Howdy. I've spent several hours over the past three days reading over the very
enlightening thread from last August in the dev list archive about mod_gzip and
squid learning to play nice. Since then, both pieces of that equation have
changed in the direction of proper Vary and Accept-Encoding support,
significantly, but I'm still seeing undesirable results, and wanting to ask
Smarter Folks(tm) if there's some simple fix I'm overlooking.

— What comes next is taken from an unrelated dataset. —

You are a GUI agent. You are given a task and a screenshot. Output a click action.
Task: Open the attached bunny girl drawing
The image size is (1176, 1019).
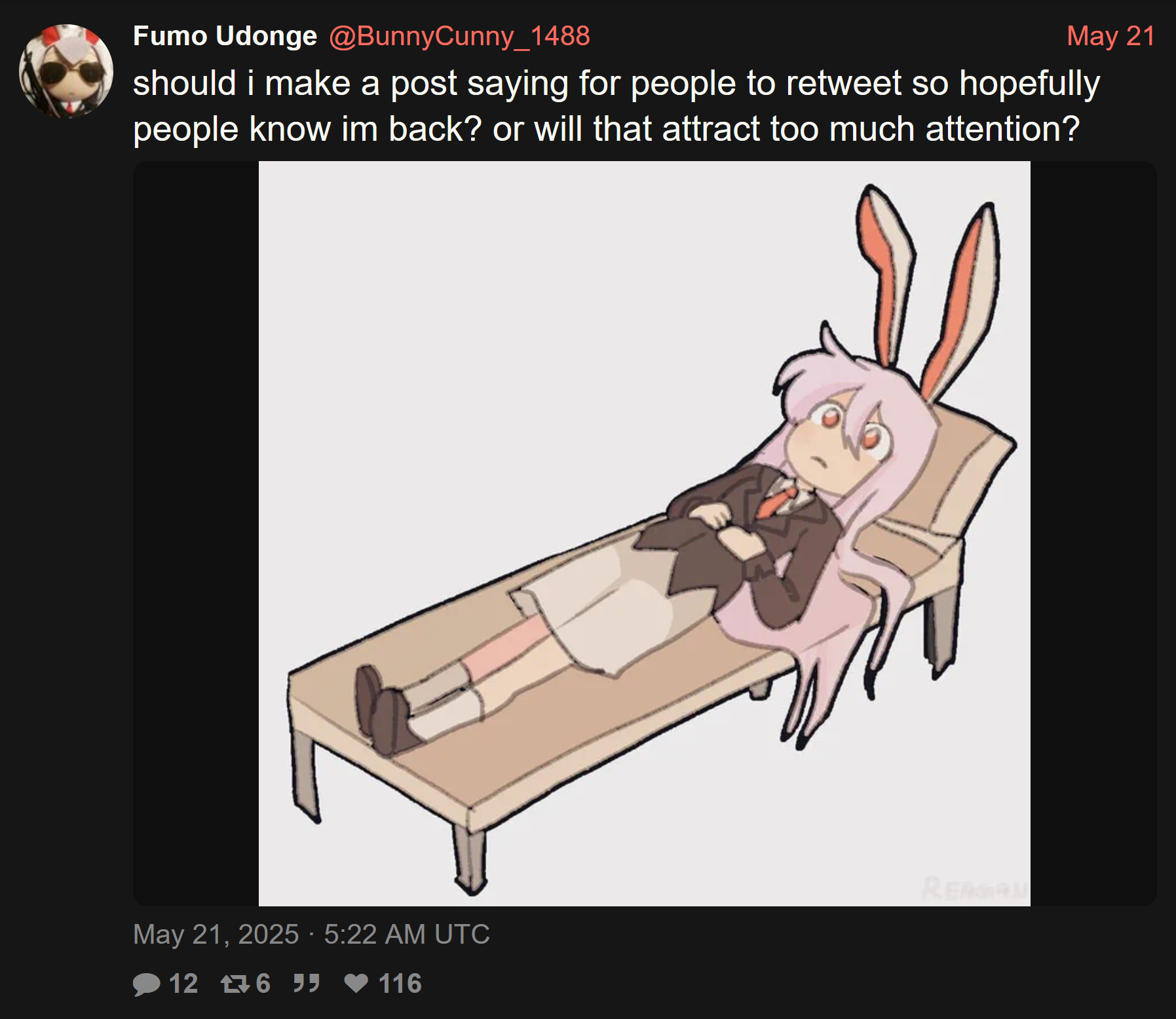[x=645, y=534]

For the most part, the whole "Vary: Accept-Encoding" scheme is working
perfectly with squid caching mod_gzip content. The issue comes when a browser
doesn't send an Accept-Encoding header, as is the case both for MSIE and Safari
on OS X, at the very least. In this situation, squid will send back the
gzip-encoded content (if it's in the cache -- if we go back to the origin
server, the right thing happens), which neither of the above mentioned browsers
can handle.
In the August thread, it was pointed out that the RFC specifically states that
a lack of an Accept-Encoding header means that the server may assume the
browser can accept any content encoding, so squid (playing the role of the
'server' in this drama) is being RFC-compliant, but is still sending incorrect
content.
Is there a simple fix to make squid serve up 'identity' content if it gets a
request with no Accept-Encoding header? Or some other hack that will have the
same effect?
Thanks in advance for any thoughts y'all have on this.